==== Exercise materials ====

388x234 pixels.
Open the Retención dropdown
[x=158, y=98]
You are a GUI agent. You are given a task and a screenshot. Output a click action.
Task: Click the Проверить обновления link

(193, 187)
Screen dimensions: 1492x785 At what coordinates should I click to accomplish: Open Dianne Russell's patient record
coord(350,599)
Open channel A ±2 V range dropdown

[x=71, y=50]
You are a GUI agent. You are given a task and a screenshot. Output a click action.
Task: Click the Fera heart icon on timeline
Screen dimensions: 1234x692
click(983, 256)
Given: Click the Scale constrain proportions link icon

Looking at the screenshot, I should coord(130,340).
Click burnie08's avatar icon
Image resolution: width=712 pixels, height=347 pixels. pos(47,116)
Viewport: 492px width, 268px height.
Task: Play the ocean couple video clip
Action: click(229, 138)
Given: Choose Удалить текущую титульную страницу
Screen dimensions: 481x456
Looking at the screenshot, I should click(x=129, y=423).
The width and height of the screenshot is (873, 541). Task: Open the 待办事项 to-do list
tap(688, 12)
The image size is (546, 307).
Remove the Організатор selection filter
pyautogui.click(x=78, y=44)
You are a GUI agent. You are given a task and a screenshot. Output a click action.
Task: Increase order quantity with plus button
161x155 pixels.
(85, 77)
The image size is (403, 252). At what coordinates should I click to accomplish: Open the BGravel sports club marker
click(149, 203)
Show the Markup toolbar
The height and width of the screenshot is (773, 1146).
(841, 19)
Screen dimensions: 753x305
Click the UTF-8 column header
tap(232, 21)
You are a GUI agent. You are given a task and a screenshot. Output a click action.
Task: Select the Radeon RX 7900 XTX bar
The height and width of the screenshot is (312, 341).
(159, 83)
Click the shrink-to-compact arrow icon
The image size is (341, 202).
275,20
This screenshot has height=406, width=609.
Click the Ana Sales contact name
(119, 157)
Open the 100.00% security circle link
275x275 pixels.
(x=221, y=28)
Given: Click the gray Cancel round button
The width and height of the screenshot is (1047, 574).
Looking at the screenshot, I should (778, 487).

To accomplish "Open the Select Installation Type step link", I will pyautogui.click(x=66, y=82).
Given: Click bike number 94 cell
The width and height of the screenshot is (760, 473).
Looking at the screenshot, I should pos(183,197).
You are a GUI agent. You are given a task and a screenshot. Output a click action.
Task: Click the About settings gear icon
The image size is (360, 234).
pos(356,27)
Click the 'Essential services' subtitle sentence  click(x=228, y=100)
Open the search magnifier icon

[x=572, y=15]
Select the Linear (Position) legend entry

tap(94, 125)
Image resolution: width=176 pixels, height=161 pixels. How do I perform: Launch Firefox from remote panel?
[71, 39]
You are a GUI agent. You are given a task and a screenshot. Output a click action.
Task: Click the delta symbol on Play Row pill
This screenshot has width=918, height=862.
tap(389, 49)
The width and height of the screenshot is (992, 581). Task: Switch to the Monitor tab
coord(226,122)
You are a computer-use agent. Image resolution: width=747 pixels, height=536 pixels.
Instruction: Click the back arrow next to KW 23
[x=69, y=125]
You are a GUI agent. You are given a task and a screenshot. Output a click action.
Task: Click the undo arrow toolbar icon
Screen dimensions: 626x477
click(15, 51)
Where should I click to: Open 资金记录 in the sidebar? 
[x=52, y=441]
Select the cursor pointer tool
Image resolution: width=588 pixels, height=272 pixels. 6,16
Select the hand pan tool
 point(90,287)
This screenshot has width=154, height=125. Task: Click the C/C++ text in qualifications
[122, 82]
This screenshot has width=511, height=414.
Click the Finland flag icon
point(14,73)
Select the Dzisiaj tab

====

### Instructions for the task:
Give back each record, exactly as it reads.

### Answer to this exercise:
388x234 pixels.
Open the Retención dropdown
[x=158, y=98]
You are a GUI agent. You are given a task and a screenshot. Output a click action.
Task: Click the Проверить обновления link

(193, 187)
Screen dimensions: 1492x785 At what coordinates should I click to accomplish: Open Dianne Russell's patient record
coord(350,599)
Open channel A ±2 V range dropdown

[x=71, y=50]
You are a GUI agent. You are given a task and a screenshot. Output a click action.
Task: Click the Fera heart icon on timeline
Screen dimensions: 1234x692
click(983, 256)
Given: Click the Scale constrain proportions link icon

Looking at the screenshot, I should coord(130,340).
Click burnie08's avatar icon
Image resolution: width=712 pixels, height=347 pixels. pos(47,116)
Viewport: 492px width, 268px height.
Task: Play the ocean couple video clip
Action: click(229, 138)
Given: Choose Удалить текущую титульную страницу
Screen dimensions: 481x456
Looking at the screenshot, I should click(x=129, y=423).
The width and height of the screenshot is (873, 541). Task: Open the 待办事项 to-do list
tap(688, 12)
The image size is (546, 307).
Remove the Організатор selection filter
pyautogui.click(x=78, y=44)
You are a GUI agent. You are given a task and a screenshot. Output a click action.
Task: Increase order quantity with plus button
161x155 pixels.
(85, 77)
The image size is (403, 252). At what coordinates should I click to accomplish: Open the BGravel sports club marker
click(149, 203)
Show the Markup toolbar
The height and width of the screenshot is (773, 1146).
(841, 19)
Screen dimensions: 753x305
Click the UTF-8 column header
tap(232, 21)
You are a GUI agent. You are given a task and a screenshot. Output a click action.
Task: Select the Radeon RX 7900 XTX bar
The height and width of the screenshot is (312, 341).
(159, 83)
Click the shrink-to-compact arrow icon
The image size is (341, 202).
275,20
This screenshot has height=406, width=609.
Click the Ana Sales contact name
(119, 157)
Open the 100.00% security circle link
275x275 pixels.
(x=221, y=28)
Given: Click the gray Cancel round button
The width and height of the screenshot is (1047, 574).
Looking at the screenshot, I should (778, 487).

To accomplish "Open the Select Installation Type step link", I will pyautogui.click(x=66, y=82).
Given: Click bike number 94 cell
The width and height of the screenshot is (760, 473).
Looking at the screenshot, I should pos(183,197).
You are a GUI agent. You are given a task and a screenshot. Output a click action.
Task: Click the About settings gear icon
The image size is (360, 234).
pos(356,27)
Click the 'Essential services' subtitle sentence  click(x=228, y=100)
Open the search magnifier icon

[x=572, y=15]
Select the Linear (Position) legend entry

tap(94, 125)
Image resolution: width=176 pixels, height=161 pixels. How do I perform: Launch Firefox from remote panel?
[71, 39]
You are a GUI agent. You are given a task and a screenshot. Output a click action.
Task: Click the delta symbol on Play Row pill
This screenshot has width=918, height=862.
tap(389, 49)
The width and height of the screenshot is (992, 581). Task: Switch to the Monitor tab
coord(226,122)
You are a computer-use agent. Image resolution: width=747 pixels, height=536 pixels.
Instruction: Click the back arrow next to KW 23
[x=69, y=125]
You are a GUI agent. You are given a task and a screenshot. Output a click action.
Task: Click the undo arrow toolbar icon
Screen dimensions: 626x477
click(15, 51)
Where should I click to: Open 资金记录 in the sidebar? 
[x=52, y=441]
Select the cursor pointer tool
Image resolution: width=588 pixels, height=272 pixels. 6,16
Select the hand pan tool
 point(90,287)
This screenshot has width=154, height=125. Task: Click the C/C++ text in qualifications
[122, 82]
This screenshot has width=511, height=414.
Click the Finland flag icon
point(14,73)
Select the Dzisiaj tab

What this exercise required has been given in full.